En el fondo, también se trató de una estrategia tendente a demostrar que podía meterse con la salud de los gobernados y que ello no tendría ninguna consecuencia negativa para su gobierno.
Las medidas dictadas desde Palacio Nacional incluyeron el atentar contra el principio de legalidad, por el cual ningún servidor público puede hacer ni más ni menos que lo establecido en la Constitución y las leyes. Al habitante de Palacio Nacional no le importó tal principio y determinó que fuera la Oficialía Mayor de la Secretaría de Hacienda, quien se encargara de los procesos de compra, en abierta contravención a lo establecido en la Ley General de Salud y en el artículo 39 de la Ley Orgánica de la Administración Pública Federal.
Apenas la semana pasada, el columnista de El Universal, Mario Maldonado, daba a conocer la existencia de un cártel de microempresas, a las que el gobierno que dice no mentir, no robar, ni traicionar al pueblo, ha beneficiado con contratos en el ámbito de la salud por más de 3 mil 800 millones de pesos. Se trata de las empresas Atlantis Operadora de Servicios de Salud, Corporativo Médico Community Doctors y Challenge Consulting. Dice el columnista Maldonado que “se ha buscado esconder los contratos en la plataforma Compranet, no sólo eliminándolos de la nueva versión de la plataforma Compranet 5.0 y reservándolos para su exposición en la versión tradicional, sino alterando los montos totales del servicio para reportar únicamente el costo de cada atención individual”.
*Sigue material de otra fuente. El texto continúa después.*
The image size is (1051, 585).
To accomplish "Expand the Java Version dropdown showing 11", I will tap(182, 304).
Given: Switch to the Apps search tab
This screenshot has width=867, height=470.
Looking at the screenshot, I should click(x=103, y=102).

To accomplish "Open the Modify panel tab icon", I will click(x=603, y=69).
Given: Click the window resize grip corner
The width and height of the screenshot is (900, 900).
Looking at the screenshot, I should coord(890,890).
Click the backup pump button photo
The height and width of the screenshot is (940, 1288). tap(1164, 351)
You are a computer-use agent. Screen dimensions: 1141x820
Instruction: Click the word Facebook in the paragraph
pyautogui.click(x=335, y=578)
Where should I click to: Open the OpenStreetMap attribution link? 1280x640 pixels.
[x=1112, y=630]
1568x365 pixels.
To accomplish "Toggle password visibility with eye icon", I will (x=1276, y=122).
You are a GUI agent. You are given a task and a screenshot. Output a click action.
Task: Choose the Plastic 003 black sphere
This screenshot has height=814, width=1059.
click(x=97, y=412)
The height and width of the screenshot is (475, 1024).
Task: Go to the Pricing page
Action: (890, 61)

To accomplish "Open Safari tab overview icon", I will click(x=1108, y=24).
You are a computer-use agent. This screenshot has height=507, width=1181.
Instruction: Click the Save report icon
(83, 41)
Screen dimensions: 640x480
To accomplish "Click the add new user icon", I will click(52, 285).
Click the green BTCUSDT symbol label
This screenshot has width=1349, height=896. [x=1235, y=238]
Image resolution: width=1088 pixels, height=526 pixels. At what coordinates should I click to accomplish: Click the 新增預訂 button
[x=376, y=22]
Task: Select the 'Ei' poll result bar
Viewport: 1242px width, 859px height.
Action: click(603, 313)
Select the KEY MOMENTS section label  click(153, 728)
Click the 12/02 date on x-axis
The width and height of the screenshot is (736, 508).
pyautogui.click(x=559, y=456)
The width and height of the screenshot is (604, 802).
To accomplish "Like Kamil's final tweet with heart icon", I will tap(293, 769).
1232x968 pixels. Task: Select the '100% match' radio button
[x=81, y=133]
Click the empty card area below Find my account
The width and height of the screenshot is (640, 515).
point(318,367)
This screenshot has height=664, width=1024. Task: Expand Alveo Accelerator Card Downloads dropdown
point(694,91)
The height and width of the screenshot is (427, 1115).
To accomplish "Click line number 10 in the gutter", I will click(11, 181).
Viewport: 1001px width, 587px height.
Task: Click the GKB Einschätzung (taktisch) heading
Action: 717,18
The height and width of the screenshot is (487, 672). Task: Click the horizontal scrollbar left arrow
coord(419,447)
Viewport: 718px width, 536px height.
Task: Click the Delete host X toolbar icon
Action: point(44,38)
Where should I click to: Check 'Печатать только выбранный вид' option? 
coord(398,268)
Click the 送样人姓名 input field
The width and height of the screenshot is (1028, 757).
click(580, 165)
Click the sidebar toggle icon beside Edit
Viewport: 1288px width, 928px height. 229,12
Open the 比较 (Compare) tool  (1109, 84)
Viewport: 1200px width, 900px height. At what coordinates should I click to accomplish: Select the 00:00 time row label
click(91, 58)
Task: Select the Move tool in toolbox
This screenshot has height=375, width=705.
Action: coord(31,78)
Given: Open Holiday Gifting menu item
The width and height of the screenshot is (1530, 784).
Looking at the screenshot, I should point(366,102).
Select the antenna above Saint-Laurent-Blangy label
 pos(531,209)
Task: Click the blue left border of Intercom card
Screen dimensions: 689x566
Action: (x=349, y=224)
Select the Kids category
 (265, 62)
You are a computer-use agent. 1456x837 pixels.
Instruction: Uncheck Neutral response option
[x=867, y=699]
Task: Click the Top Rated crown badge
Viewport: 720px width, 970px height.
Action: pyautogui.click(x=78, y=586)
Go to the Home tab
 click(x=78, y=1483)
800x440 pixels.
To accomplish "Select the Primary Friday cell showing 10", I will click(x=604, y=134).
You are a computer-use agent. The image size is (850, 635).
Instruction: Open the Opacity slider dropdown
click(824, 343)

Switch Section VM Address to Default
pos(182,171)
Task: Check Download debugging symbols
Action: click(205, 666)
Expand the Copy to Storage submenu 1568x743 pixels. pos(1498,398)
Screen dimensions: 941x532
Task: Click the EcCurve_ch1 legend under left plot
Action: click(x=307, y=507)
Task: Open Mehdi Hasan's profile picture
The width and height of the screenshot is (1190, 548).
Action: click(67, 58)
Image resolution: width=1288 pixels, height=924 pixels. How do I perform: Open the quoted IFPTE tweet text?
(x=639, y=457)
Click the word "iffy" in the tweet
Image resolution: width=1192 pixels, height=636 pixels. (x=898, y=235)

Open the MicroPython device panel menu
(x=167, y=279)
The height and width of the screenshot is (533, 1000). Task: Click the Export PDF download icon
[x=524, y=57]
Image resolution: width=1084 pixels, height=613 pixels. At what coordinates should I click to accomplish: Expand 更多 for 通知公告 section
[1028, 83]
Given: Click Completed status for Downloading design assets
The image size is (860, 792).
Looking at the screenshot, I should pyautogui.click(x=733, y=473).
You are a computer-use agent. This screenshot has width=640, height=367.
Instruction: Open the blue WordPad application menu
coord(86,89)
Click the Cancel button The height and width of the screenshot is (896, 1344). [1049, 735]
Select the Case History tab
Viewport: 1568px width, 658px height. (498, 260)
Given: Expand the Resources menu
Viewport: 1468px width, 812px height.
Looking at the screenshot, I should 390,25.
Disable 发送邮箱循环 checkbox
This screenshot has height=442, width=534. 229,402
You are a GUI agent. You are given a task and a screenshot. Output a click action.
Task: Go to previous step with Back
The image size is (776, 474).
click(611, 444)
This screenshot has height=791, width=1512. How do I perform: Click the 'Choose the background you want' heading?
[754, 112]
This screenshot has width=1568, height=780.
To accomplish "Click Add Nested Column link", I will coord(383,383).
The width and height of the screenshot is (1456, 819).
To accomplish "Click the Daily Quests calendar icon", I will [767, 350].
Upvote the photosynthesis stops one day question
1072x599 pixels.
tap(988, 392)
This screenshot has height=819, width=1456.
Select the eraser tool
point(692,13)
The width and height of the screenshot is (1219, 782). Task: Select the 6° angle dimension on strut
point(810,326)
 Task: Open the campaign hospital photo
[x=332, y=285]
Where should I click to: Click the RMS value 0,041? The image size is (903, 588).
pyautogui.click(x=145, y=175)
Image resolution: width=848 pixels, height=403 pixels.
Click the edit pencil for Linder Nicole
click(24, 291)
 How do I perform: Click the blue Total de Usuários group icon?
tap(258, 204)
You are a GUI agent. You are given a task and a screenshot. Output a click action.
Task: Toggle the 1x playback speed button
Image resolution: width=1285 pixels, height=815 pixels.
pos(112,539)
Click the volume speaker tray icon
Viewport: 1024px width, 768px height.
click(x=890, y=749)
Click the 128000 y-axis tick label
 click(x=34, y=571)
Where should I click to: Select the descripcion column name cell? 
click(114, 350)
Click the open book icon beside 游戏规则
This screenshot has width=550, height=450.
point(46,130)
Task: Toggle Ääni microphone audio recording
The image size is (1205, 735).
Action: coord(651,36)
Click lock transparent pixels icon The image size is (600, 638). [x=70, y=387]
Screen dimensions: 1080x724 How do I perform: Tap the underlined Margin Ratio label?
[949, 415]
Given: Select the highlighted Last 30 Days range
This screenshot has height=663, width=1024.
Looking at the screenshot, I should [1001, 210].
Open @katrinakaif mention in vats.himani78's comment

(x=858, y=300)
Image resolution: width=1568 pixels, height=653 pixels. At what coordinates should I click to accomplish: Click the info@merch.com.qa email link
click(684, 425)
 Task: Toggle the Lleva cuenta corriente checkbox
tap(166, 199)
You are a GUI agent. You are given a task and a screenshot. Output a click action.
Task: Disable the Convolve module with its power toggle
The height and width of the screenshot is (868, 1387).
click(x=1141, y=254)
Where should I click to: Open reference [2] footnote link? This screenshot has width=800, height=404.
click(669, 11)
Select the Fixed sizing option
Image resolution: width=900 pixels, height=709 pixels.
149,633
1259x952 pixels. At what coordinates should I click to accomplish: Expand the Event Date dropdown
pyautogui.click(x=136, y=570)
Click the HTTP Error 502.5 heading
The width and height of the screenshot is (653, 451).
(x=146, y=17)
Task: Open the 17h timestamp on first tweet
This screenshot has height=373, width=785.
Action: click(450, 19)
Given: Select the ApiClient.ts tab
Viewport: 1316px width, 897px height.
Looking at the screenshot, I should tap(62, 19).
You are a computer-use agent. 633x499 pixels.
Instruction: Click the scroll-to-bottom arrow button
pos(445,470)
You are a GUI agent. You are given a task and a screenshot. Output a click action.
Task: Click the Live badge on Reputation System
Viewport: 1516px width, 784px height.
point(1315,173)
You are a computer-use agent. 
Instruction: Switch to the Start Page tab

Antes, cuando a Raquel Buenrostro se le comenzó a hacer bolas el engrudo, en los procesos de adquisición de medicamentos, se le relevó del problema y se decidió contratar a la Oficina de las Naciones Unidas para Servicios de Proyectos (UNOPS), para tal labor. Dicha oficina, terminó sirviendo como intermediaria en la adquisición de medicamentos a la empresa Pisa —una de las cuestionadas por López Obrador, por encarecimiento y monopolio— lo que terminó por demostrar la inoperancia de sus medidas, el daño al erario provocado por el encarecimiento de los medicamentos y el desdén por la salud de los gobernados, a quienes prometió servicios de salud “como en Dinamarca”.
Entre los pretextos para que la Secretaría de Salud no realizara los procedimientos de compras consolidadas, estuvieron —desde luego— los señalamientos de “corrupción”, que terminaron pegándole al secretario Jorge Alcocer Varela, sin que tal cosa le importara demasiado. No cabe duda que, perder la dignidad y el honor, es moneda de cambio aceptable para quienes anhelan trascender en el ánimo del señor presidente de la República.
En campaña, López Obrador se comprometió a retirar al Ejército de las tareas de seguridad pública. Jamás cambio de opinión; más bien engañó a todos desde el principio. Su amasiato con el Ejército —al que por cierto se le han venido sumando varias masacres contra civiles, como es el caso del reciente asesinato de cinco jóvenes en Nuevo Laredo, Tamaulipas— prueba que, en el fondo, Andrés Manuel López Obrador siempre soñó con ser como su némesis: Felipe de Jesús Calderón Hinojosa. Si éste inició una guerra contra los cárteles de la droga, aquél iniciaría su propia batalla contra los “conservadores” y los “neoliberales” —sus molinos de viento favoritos— bajo la sospecha de sus propios vínculos con la delincuencia organizada.
Tiene sentido que, para muchos gobernados, López Obrador sea uno de los mejores presidentes de México: es el único que se ha atrevido a regalar dinero público para mantener su imagen de magnanimidad. Todo lo demás puede ser destruido, que al fin y al cabo el Estado es él.